(ABOUT THIS TASK):
Output the data below exactly.

(RECORDS):
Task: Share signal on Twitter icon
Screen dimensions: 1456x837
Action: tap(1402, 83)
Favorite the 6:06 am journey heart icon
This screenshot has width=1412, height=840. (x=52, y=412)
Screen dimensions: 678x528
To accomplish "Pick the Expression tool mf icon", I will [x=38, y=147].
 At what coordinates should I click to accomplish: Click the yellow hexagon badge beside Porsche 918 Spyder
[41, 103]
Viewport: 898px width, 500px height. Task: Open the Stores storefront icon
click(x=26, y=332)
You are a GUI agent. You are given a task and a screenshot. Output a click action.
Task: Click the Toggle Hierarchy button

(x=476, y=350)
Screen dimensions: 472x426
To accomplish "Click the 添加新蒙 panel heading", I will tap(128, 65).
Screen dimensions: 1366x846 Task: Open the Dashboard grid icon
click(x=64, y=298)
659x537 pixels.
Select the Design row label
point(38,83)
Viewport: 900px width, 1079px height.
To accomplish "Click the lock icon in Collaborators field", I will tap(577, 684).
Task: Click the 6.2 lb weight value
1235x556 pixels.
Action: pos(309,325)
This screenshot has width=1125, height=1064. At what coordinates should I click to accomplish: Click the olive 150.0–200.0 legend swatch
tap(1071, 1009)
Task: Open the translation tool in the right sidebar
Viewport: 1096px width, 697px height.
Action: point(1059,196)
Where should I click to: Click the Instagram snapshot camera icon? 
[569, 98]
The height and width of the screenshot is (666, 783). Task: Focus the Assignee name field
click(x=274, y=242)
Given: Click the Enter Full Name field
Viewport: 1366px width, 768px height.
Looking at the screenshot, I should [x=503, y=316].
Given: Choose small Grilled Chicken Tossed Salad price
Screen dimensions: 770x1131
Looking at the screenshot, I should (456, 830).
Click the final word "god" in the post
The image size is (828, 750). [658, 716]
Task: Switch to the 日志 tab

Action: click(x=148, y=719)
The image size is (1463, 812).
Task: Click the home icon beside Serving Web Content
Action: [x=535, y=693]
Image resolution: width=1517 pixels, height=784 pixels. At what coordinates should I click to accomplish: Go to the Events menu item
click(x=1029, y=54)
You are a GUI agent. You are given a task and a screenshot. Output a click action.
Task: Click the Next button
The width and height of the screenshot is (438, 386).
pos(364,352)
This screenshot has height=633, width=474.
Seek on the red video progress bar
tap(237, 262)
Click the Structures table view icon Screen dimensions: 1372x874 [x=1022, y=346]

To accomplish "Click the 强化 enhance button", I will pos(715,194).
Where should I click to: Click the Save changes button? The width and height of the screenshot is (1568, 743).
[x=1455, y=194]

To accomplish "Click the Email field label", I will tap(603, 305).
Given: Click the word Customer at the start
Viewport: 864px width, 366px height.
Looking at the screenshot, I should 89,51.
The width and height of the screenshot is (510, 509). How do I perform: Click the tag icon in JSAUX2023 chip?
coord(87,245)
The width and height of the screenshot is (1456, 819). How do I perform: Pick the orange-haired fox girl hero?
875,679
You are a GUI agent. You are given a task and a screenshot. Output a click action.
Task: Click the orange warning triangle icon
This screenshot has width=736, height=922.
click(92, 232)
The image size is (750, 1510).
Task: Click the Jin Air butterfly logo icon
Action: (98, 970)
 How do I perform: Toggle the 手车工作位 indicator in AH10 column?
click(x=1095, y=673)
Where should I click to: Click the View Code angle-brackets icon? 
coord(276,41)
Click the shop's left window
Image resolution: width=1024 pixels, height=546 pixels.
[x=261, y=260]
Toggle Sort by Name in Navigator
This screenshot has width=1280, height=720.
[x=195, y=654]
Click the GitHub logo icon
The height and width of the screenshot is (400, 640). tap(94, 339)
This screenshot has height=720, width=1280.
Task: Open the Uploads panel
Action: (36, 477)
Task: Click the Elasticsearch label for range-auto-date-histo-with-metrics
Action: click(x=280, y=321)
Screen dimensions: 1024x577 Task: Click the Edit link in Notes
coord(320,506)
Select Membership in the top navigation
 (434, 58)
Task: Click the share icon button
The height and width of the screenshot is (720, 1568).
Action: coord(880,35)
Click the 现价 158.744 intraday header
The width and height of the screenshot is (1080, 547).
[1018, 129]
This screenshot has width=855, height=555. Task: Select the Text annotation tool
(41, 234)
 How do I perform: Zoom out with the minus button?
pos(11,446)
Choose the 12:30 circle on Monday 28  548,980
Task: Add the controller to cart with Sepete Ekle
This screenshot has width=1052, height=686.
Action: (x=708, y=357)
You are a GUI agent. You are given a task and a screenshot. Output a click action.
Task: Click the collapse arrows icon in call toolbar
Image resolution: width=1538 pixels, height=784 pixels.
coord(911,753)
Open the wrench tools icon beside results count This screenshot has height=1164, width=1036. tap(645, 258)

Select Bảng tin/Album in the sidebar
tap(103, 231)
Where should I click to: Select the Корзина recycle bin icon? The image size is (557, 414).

(FINISHED TASK):
Task: Share signal on Twitter icon
Screen dimensions: 1456x837
Action: tap(1402, 83)
Favorite the 6:06 am journey heart icon
This screenshot has width=1412, height=840. (x=52, y=412)
Screen dimensions: 678x528
To accomplish "Pick the Expression tool mf icon", I will [x=38, y=147].
 At what coordinates should I click to accomplish: Click the yellow hexagon badge beside Porsche 918 Spyder
[41, 103]
Viewport: 898px width, 500px height. Task: Open the Stores storefront icon
click(x=26, y=332)
You are a GUI agent. You are given a task and a screenshot. Output a click action.
Task: Click the Toggle Hierarchy button

(x=476, y=350)
Screen dimensions: 472x426
To accomplish "Click the 添加新蒙 panel heading", I will tap(128, 65).
Screen dimensions: 1366x846 Task: Open the Dashboard grid icon
click(x=64, y=298)
659x537 pixels.
Select the Design row label
point(38,83)
Viewport: 900px width, 1079px height.
To accomplish "Click the lock icon in Collaborators field", I will tap(577, 684).
Task: Click the 6.2 lb weight value
1235x556 pixels.
Action: pos(309,325)
This screenshot has width=1125, height=1064. At what coordinates should I click to accomplish: Click the olive 150.0–200.0 legend swatch
tap(1071, 1009)
Task: Open the translation tool in the right sidebar
Viewport: 1096px width, 697px height.
Action: point(1059,196)
Where should I click to: Click the Instagram snapshot camera icon? 
[569, 98]
The height and width of the screenshot is (666, 783). Task: Focus the Assignee name field
click(x=274, y=242)
Given: Click the Enter Full Name field
Viewport: 1366px width, 768px height.
Looking at the screenshot, I should [x=503, y=316].
Given: Choose small Grilled Chicken Tossed Salad price
Screen dimensions: 770x1131
Looking at the screenshot, I should (456, 830).
Click the final word "god" in the post
The image size is (828, 750). [658, 716]
Task: Switch to the 日志 tab

Action: click(x=148, y=719)
The image size is (1463, 812).
Task: Click the home icon beside Serving Web Content
Action: [x=535, y=693]
Image resolution: width=1517 pixels, height=784 pixels. At what coordinates should I click to accomplish: Go to the Events menu item
click(x=1029, y=54)
You are a GUI agent. You are given a task and a screenshot. Output a click action.
Task: Click the Next button
The width and height of the screenshot is (438, 386).
pos(364,352)
This screenshot has height=633, width=474.
Seek on the red video progress bar
tap(237, 262)
Click the Structures table view icon Screen dimensions: 1372x874 [x=1022, y=346]

To accomplish "Click the 强化 enhance button", I will pos(715,194).
Where should I click to: Click the Save changes button? The width and height of the screenshot is (1568, 743).
[x=1455, y=194]

To accomplish "Click the Email field label", I will tap(603, 305).
Given: Click the word Customer at the start
Viewport: 864px width, 366px height.
Looking at the screenshot, I should 89,51.
The width and height of the screenshot is (510, 509). How do I perform: Click the tag icon in JSAUX2023 chip?
coord(87,245)
The width and height of the screenshot is (1456, 819). How do I perform: Pick the orange-haired fox girl hero?
875,679
You are a GUI agent. You are given a task and a screenshot. Output a click action.
Task: Click the orange warning triangle icon
This screenshot has width=736, height=922.
click(92, 232)
The image size is (750, 1510).
Task: Click the Jin Air butterfly logo icon
Action: (98, 970)
 How do I perform: Toggle the 手车工作位 indicator in AH10 column?
click(x=1095, y=673)
Where should I click to: Click the View Code angle-brackets icon? 
coord(276,41)
Click the shop's left window
Image resolution: width=1024 pixels, height=546 pixels.
[x=261, y=260]
Toggle Sort by Name in Navigator
This screenshot has width=1280, height=720.
[x=195, y=654]
Click the GitHub logo icon
The height and width of the screenshot is (400, 640). tap(94, 339)
This screenshot has height=720, width=1280.
Task: Open the Uploads panel
Action: (36, 477)
Task: Click the Elasticsearch label for range-auto-date-histo-with-metrics
Action: click(x=280, y=321)
Screen dimensions: 1024x577 Task: Click the Edit link in Notes
coord(320,506)
Select Membership in the top navigation
 (434, 58)
Task: Click the share icon button
The height and width of the screenshot is (720, 1568).
Action: coord(880,35)
Click the 现价 158.744 intraday header
The width and height of the screenshot is (1080, 547).
[1018, 129]
This screenshot has width=855, height=555. Task: Select the Text annotation tool
(41, 234)
 How do I perform: Zoom out with the minus button?
pos(11,446)
Choose the 12:30 circle on Monday 28  548,980
Task: Add the controller to cart with Sepete Ekle
This screenshot has width=1052, height=686.
Action: (x=708, y=357)
You are a GUI agent. You are given a task and a screenshot. Output a click action.
Task: Click the collapse arrows icon in call toolbar
Image resolution: width=1538 pixels, height=784 pixels.
coord(911,753)
Open the wrench tools icon beside results count This screenshot has height=1164, width=1036. tap(645, 258)

Select Bảng tin/Album in the sidebar
tap(103, 231)
Where should I click to: Select the Корзина recycle bin icon? The image size is (557, 414).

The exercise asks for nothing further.